Requirement:
Please repeat exactly the lines below from the one containing "おススメ記事ピックアップ (295, 104)" down to the one containing "Liên hệ (130, 29)", both included, and nothing else.

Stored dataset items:

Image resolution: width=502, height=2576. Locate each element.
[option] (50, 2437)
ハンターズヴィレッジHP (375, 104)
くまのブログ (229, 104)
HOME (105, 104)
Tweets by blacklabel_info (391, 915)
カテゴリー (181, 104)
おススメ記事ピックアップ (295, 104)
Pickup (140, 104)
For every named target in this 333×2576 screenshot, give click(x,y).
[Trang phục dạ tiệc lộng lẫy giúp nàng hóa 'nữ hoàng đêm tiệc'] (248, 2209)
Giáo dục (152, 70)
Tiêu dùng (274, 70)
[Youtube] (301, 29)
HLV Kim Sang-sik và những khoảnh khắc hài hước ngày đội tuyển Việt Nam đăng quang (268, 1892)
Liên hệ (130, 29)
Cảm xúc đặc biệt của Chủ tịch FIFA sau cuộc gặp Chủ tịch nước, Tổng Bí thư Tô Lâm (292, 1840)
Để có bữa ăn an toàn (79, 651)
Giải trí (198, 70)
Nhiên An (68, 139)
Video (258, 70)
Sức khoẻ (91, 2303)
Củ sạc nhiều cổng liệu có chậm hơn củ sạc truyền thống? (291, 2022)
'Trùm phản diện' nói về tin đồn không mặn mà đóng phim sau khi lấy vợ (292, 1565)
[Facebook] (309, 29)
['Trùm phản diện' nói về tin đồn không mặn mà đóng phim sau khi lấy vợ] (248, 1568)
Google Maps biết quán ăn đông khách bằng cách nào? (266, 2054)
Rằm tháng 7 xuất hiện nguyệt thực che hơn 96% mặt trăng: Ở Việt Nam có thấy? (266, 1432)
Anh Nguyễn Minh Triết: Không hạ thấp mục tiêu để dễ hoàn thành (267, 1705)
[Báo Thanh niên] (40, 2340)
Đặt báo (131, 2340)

Expected answer:
おススメ記事ピックアップ (295, 104)
Pickup (140, 104)
For every named target in this 333×2576 screenshot, give click(x,y).
[Trang phục dạ tiệc lộng lẫy giúp nàng hóa 'nữ hoàng đêm tiệc'] (248, 2209)
Giáo dục (152, 70)
Tiêu dùng (274, 70)
[Youtube] (301, 29)
HLV Kim Sang-sik và những khoảnh khắc hài hước ngày đội tuyển Việt Nam đăng quang (268, 1892)
Liên hệ (130, 29)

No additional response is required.